## BRIEF
Where "beside" occurs in a line of the entries below, copy that line.

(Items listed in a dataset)
•••••

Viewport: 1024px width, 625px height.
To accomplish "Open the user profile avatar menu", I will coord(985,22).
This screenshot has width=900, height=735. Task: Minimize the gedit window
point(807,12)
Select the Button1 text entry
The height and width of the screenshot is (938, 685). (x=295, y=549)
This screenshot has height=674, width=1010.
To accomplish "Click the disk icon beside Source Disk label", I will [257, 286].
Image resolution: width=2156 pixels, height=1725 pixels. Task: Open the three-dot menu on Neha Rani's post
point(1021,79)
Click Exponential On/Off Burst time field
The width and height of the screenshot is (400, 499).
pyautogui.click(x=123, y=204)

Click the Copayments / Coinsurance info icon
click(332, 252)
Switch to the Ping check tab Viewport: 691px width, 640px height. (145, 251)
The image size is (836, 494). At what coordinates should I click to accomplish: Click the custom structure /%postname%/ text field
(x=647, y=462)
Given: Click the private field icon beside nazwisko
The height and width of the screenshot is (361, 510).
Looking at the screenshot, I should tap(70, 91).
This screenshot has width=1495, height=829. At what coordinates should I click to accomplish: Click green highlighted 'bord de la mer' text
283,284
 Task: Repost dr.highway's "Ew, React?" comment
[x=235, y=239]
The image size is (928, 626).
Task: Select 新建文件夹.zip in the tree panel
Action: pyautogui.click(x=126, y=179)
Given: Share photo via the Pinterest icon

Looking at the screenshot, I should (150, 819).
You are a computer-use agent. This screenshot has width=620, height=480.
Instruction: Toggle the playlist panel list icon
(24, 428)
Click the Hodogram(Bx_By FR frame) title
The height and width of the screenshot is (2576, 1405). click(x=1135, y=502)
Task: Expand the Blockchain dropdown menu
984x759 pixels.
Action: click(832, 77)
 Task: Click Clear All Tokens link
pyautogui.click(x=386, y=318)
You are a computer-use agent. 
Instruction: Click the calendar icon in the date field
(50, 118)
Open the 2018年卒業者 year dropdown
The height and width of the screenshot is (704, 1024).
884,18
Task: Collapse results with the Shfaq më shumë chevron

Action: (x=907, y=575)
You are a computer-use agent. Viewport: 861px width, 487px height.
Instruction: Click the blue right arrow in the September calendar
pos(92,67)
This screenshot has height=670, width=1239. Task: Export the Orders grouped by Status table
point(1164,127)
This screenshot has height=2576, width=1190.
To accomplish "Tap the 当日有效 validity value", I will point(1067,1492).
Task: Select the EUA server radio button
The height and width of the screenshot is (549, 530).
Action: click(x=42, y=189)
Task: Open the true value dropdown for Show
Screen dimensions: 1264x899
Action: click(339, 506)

•••••

## WRITTEN SOLUTION
To accomplish "Click the disk icon beside Source Disk label", I will [257, 286].
Given: Click the private field icon beside nazwisko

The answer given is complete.